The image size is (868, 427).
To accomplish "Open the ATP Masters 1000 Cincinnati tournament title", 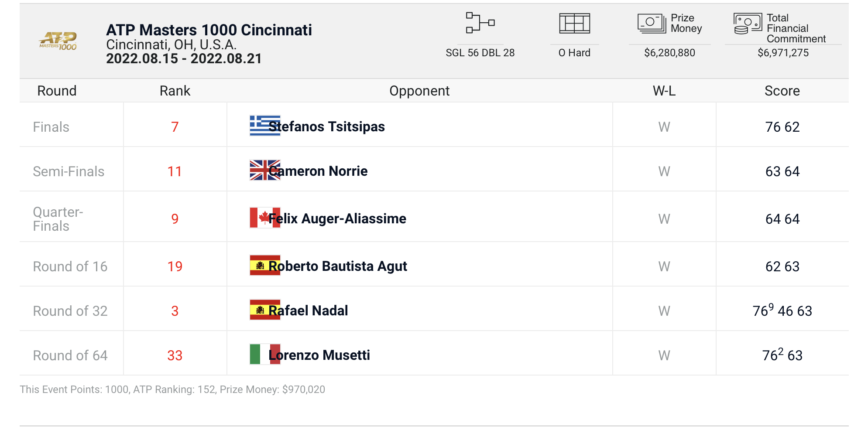I will (209, 30).

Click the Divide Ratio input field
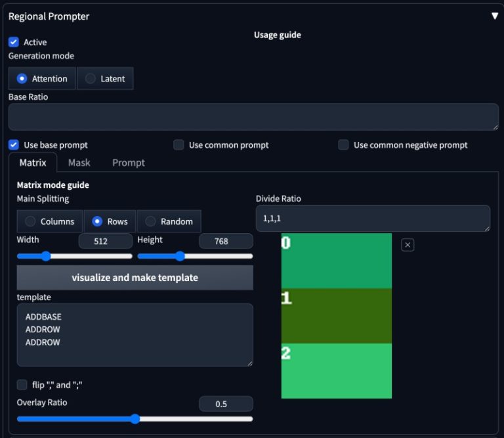click(x=373, y=219)
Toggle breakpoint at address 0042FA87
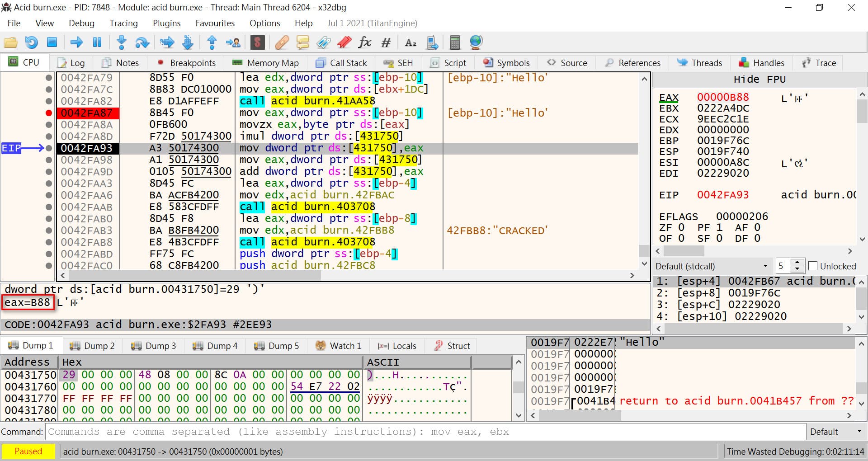The height and width of the screenshot is (461, 868). point(49,113)
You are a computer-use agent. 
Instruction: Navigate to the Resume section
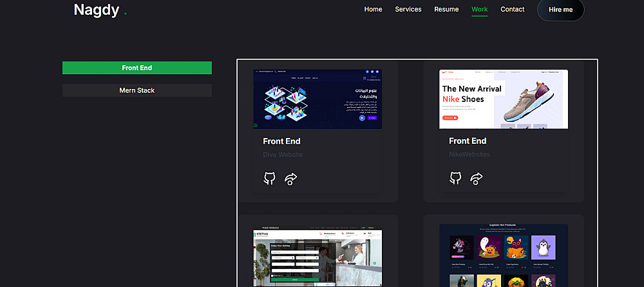click(446, 9)
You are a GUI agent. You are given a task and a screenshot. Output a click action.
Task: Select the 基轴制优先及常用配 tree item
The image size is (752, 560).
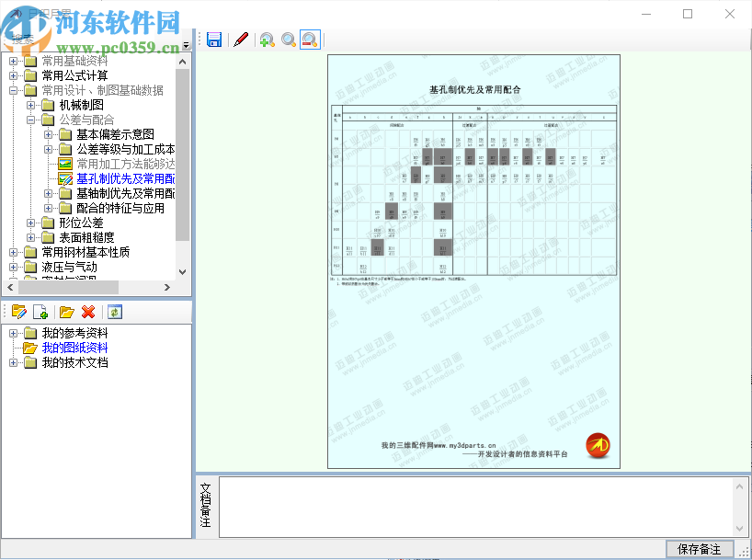pos(115,193)
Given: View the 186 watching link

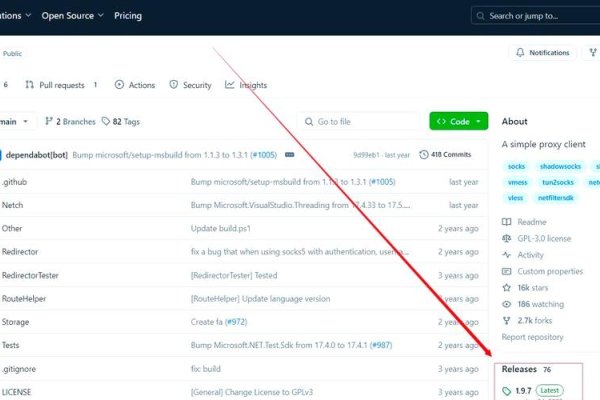Looking at the screenshot, I should (539, 304).
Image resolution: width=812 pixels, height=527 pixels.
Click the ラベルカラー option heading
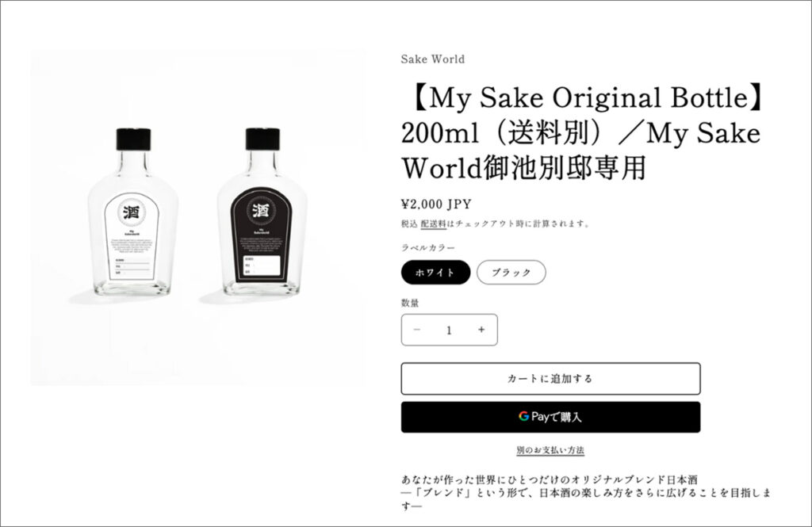pyautogui.click(x=428, y=248)

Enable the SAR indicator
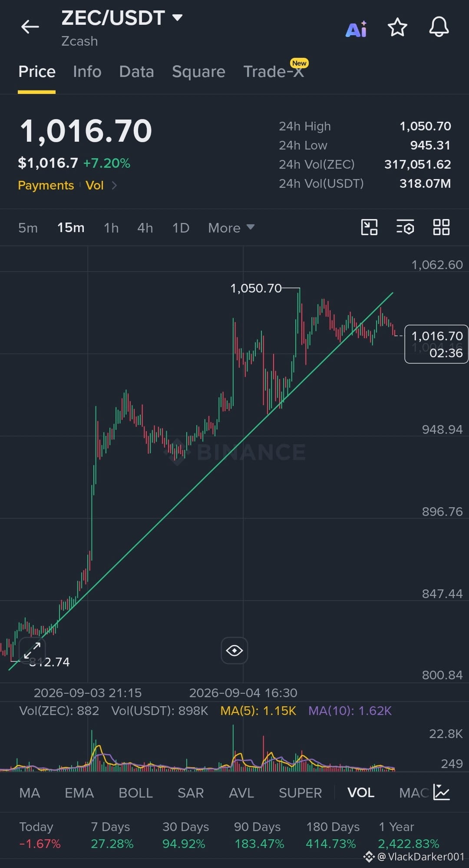[x=191, y=793]

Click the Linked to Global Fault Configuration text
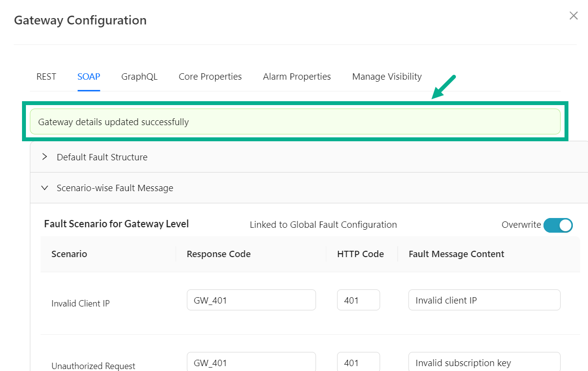click(323, 225)

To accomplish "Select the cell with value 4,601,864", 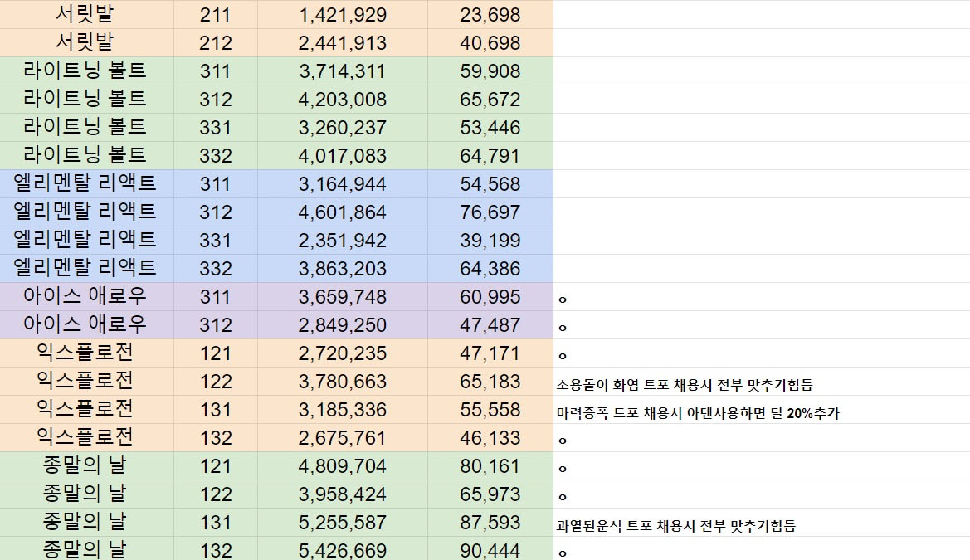I will (342, 212).
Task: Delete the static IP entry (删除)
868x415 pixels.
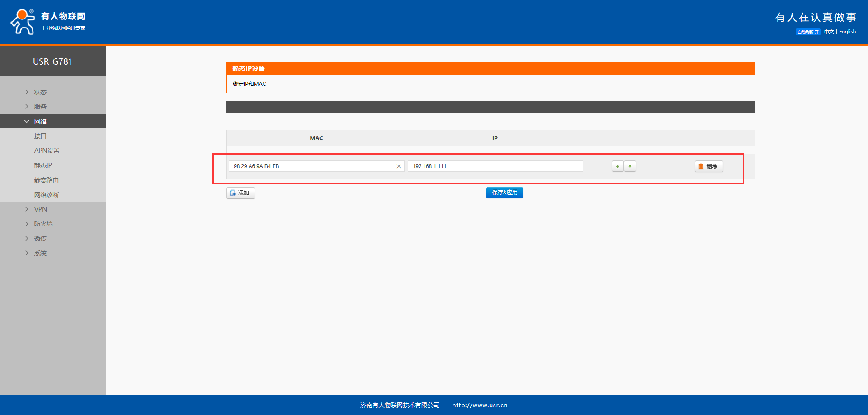Action: [708, 166]
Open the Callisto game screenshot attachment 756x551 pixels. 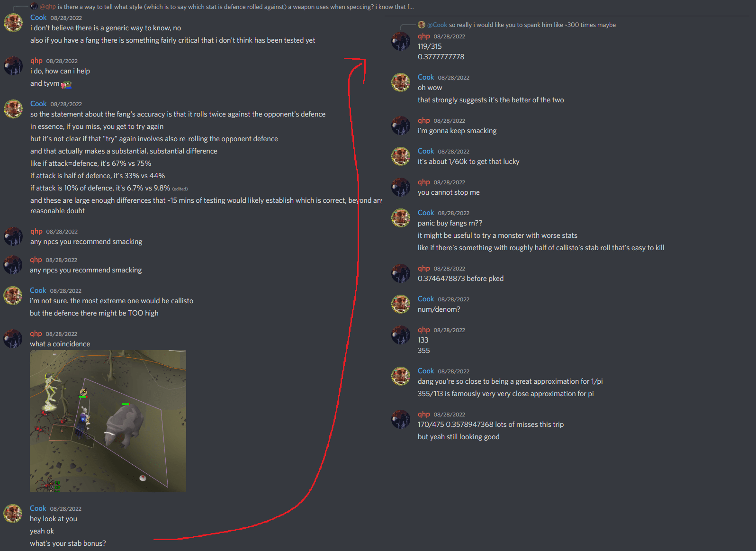(108, 421)
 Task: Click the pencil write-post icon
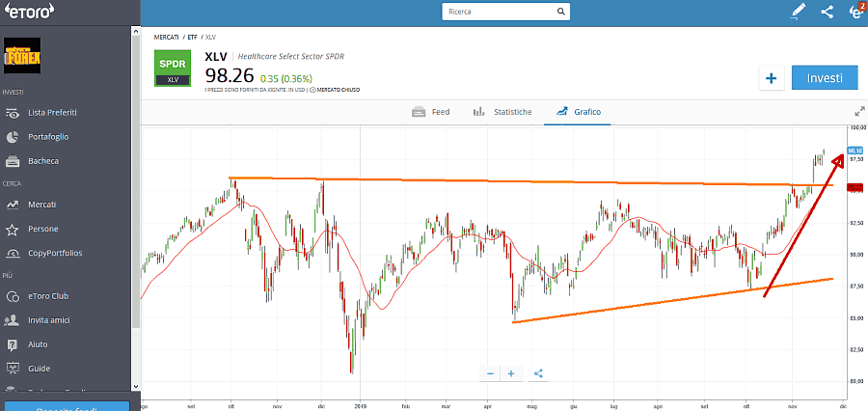(797, 12)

▬▬▬▬▬▬▬▬▬▬

* _ACTIVITY_
Copy every line in the listing above where the string "agent" turns up.

* _RESPONSE TO THE EXERCISE_
You are a computer-use agent. 
You are a GUI agent. You are given a task and a screenshot. Output a click action.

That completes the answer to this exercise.